***** EXERCISE INPUTS *****
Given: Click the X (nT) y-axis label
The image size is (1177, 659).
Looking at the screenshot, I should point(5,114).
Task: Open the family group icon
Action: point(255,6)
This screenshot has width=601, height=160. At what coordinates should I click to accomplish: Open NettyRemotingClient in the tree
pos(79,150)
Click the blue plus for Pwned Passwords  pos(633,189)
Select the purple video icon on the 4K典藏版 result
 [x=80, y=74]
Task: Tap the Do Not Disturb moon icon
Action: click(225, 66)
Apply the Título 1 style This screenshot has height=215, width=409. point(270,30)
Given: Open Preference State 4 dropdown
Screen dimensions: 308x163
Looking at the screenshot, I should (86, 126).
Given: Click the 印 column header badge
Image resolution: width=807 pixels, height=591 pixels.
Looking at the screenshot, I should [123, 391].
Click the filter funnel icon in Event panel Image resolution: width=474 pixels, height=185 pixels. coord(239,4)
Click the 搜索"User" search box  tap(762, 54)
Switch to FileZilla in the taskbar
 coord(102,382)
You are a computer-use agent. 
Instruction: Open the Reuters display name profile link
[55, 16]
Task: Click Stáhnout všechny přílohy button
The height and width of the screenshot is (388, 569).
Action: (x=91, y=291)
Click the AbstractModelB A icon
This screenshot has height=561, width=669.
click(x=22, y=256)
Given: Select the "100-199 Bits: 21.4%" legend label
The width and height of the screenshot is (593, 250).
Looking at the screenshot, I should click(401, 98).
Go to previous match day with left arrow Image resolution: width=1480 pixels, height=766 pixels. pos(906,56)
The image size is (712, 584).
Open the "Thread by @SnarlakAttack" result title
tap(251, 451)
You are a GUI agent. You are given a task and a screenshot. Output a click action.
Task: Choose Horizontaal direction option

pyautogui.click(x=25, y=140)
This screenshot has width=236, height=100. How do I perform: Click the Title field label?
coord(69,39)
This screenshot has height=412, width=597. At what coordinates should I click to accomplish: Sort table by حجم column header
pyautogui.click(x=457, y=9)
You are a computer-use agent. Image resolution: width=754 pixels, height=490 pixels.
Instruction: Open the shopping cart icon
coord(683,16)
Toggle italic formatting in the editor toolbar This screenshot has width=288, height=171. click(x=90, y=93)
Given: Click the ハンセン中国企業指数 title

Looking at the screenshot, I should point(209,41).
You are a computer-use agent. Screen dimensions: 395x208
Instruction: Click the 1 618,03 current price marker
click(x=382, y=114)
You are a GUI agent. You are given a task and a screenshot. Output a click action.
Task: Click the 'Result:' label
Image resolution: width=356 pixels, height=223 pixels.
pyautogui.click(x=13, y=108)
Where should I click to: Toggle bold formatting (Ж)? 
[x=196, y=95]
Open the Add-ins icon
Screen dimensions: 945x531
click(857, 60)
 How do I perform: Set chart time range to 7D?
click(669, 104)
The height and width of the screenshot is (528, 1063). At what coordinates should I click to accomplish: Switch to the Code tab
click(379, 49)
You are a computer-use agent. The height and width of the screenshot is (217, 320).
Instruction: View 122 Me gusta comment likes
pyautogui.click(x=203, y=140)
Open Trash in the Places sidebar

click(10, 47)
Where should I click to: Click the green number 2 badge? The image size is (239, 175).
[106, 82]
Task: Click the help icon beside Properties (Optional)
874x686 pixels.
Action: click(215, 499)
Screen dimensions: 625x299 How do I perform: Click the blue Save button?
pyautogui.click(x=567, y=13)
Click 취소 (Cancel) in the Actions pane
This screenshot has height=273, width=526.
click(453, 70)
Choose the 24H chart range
*****
YOUR TASK:
Lines with "computer": return each one from the data above.

WORKED SOLUTION:
You are a computer-use agent. 
You are a computer-use agent. Image resolution: width=754 pixels, height=490 pixels.
You are a computer-use agent. Screen dimensions: 395x208
You are a computer-use agent. The height and width of the screenshot is (217, 320).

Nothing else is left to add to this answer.